The number of claims received in 2015/16 jumped to 5400 (from 4700 the year before). About 73% of claims are settled voluntarily (i.e., the employer paid enough to satisfy the employee).
There is a note flagging a sharp rise in claims in late 2015/16 due to an economic downturn. The likely dynamic here is that people don’t file ES claims (for fear of employer retaliation) until after they get sacked so a downturn (i.e., layoffs) means more employees have nothing to lose by trying to recover stolen wages.
The report also notes that employers may be less willing or able to pay owed wages during a downturn. Fewer than half of employment standards claims are settled within 180 days (six months). This may reflect that there are only 45 employment standards officers.
That half of claims run longer than six months may be worrying because of the moving window during which wages can be recovered (basically, if your claim takes too long to resolve, you might not get anything). That said, this number may also reflect that the government counts claims settled and sent to collections as unresolved.
Occupational Health and Safety
Alberta concluded 11 prosecutions for OHS offenses in 2015.16 with fines from $3000-$300,000 ($1.5m total). No comparator data for prosecutions was provided. If you look here, you will see there has been a pretty steady decline in prosecutions and fines over time.
The overall number of inspections dropped slightly from 9600 inspections to 9500 in 2015/16. How many were part of inspection blitzes or were re-inspections (to determine compliance with an order) is hard to tell. I’d guess maybe 5000 (of ~160,000) businesses were inspected last year (happy to be corrected if someone has data).
The number of orders written also declined from 10,000 to 9000. What is interesting is simply the high number of orders, which suggests significant noncompliance with the OHS Code. The report did not disclose the number of OHS inspectors currently employed in Alberta
Enforcement blitzes are one tool the government uses to target industries with high level of injury. The government just finished a three-year blitz of the sand and gravel industry triggered by 16 fatalities in the industry between 2011 and 2014.
The number of written orders (i.e., violations found) per inspection declined by 20% over the three years. This sounds like an improvement but the overall level of noncompliance remains high. If you look at the most recent inspection report, basically only a third of operators were fully compliant after three years of inspections (although the number of stop work orders declined over the three years).

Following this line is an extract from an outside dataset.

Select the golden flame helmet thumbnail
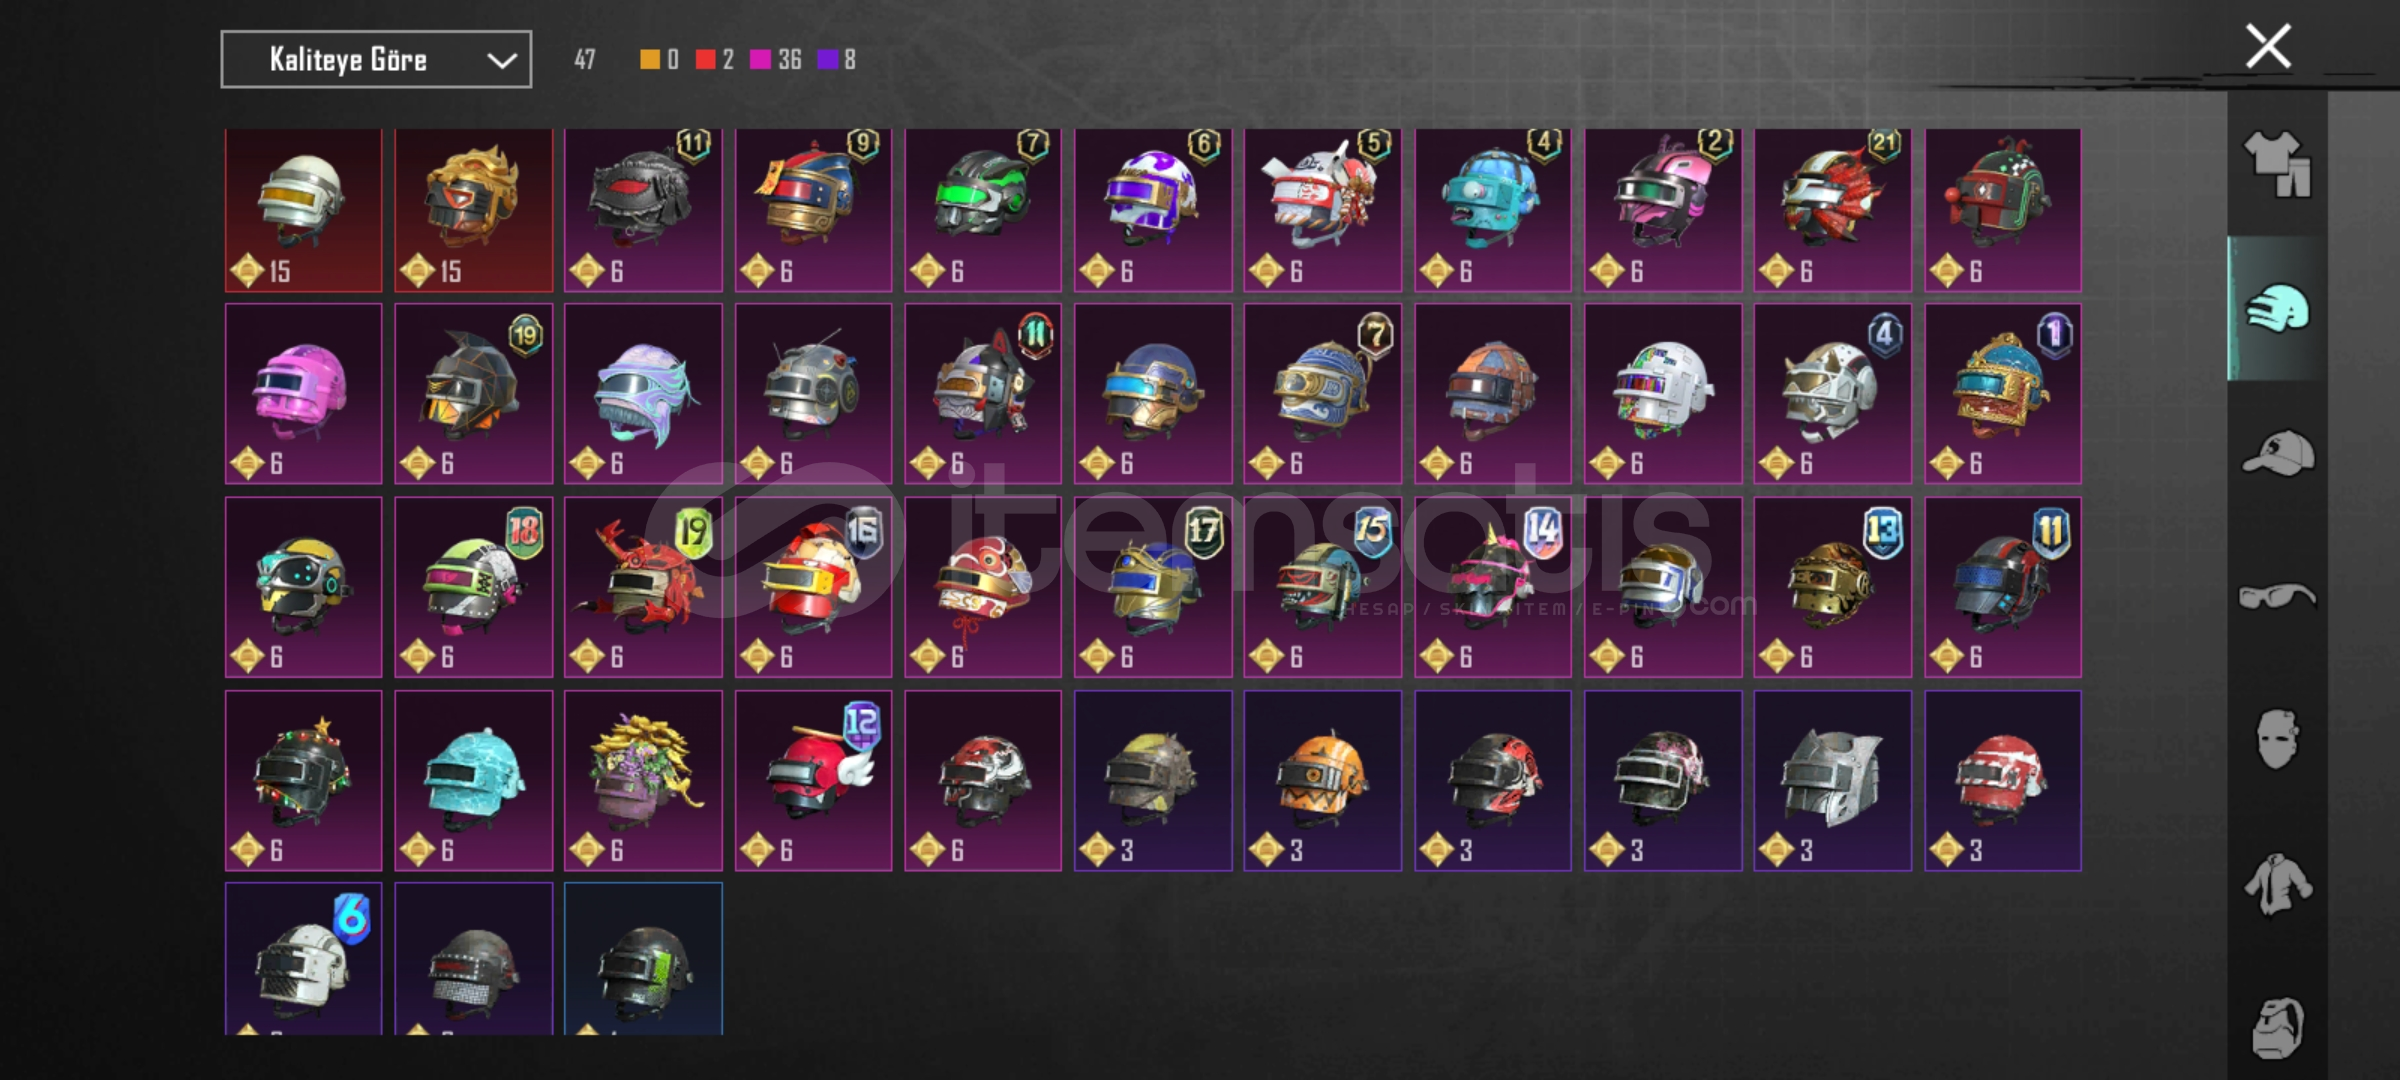[474, 210]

Overall, the modest results of a three-year blitz should raise questions about the effectiveness of the blitz tactic. Blitzes are likely better than nothing. But the temporary nature of the enforcement and compliance focus (versus punishing transgressors) may undermine its utility.

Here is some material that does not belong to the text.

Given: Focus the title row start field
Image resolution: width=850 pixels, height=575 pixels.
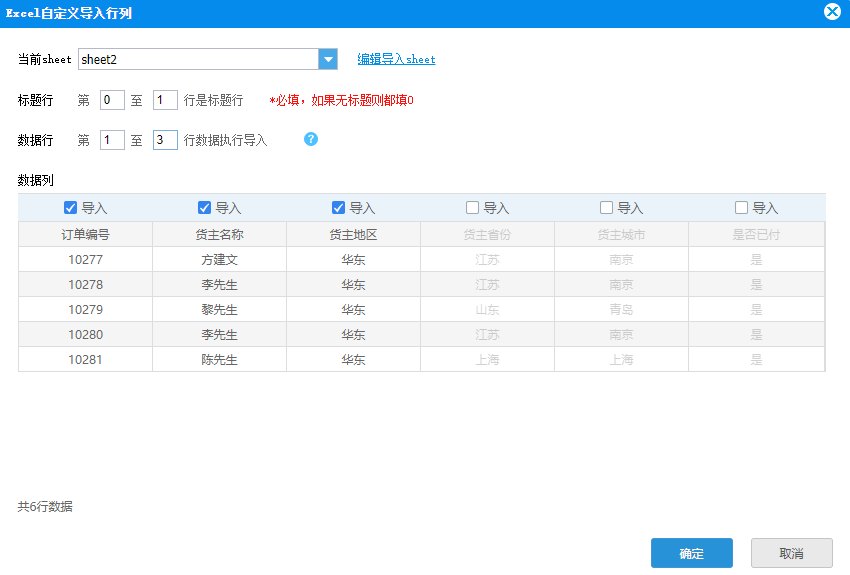Looking at the screenshot, I should tap(112, 100).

Interestingly, 93% of Alberta workers feel that Alberta workplaces are safe. The measure here gave me paused: respondent choices were “very safe”, “safe”, “not very/at all safe” or “not sure”. So basically you have two positive choices and one negative. I would guess that skews the numbers to look more positive than a Likert scale set of responses might.
The number of certification applications in Alberta fell by 24% in 2015/16 to an even 100 applications. It is hard to tell the overall trajectory of organizing activity from the data presented.
The average time to getting matters to hearing is 62 days. While this is below the target of 70 days, that it takes two months to get a hearing feeds into the claim by many trade unionists that the Labour Board does not offer an effective avenue for exercising workers’ rights.
Labour Board decisions are also coming slower, with only 54% being issued within 90 days of a hearing concluding (target is 85%). There was an illness in 2015/16 that affected these numbers, but the five-year trend is downward and contributes to the “just delayed is justice denied” sense about the Labour Board.
There is some effort to blame this on an increase in duty of fair representation complaints (which jumped from 60 to 87). I think that is hokum: most DFRs get punted at the administrative review stage for lack of a prima facie case and because the standard for meeting the DFR is so low. The extra 17 complaints amount to two or three afternoons of adjudication work.